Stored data
------------------------------------------------

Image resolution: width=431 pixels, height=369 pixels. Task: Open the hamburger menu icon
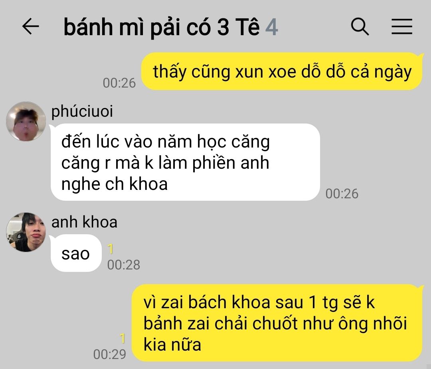[x=401, y=27]
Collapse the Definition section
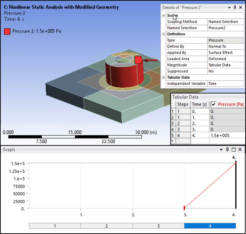 [x=163, y=34]
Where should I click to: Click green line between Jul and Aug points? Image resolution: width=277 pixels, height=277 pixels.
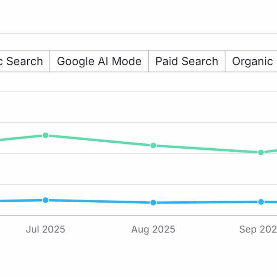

------------------------------------------------

Write the data out again word for word; leave the pictures behind.

Image resolution: width=431 pixels, height=369 pixels. Task: Open the hamburger menu icon
[x=401, y=27]
Collapse the Definition section
 [x=163, y=34]
Where should I click to: Click green line between Jul and Aug points? Image resolution: width=277 pixels, height=277 pixels.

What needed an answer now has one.